- INSTRUCTIONS FOR THE TASK -
For the entries that follow, tally the lines holding the string "icon". Give the total and nothing else.

### DATA SHOWN

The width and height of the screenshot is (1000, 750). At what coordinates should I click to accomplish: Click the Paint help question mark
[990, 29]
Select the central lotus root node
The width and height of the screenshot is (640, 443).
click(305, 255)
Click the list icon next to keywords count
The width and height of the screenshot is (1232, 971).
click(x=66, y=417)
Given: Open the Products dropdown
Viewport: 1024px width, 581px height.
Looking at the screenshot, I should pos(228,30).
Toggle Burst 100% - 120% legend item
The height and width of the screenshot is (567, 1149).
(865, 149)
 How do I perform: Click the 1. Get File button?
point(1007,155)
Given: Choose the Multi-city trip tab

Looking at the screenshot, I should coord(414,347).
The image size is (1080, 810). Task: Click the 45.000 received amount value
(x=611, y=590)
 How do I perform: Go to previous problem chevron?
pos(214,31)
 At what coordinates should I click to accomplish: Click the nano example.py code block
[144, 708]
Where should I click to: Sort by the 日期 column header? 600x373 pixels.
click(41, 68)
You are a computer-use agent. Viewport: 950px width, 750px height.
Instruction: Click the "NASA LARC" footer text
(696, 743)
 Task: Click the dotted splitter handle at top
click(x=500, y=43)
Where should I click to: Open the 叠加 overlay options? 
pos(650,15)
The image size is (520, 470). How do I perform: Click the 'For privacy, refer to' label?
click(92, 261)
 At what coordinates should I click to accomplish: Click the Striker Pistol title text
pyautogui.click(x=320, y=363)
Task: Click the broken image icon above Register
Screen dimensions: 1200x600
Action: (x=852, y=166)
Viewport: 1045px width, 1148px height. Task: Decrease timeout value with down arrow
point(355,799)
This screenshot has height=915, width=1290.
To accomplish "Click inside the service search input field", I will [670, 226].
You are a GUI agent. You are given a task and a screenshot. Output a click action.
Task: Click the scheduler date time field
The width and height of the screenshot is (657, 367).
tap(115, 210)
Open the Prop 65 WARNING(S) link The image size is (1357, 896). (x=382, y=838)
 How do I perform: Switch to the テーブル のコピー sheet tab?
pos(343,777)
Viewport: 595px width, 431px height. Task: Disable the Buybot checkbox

######

- COMPLETED EXERCISE -
2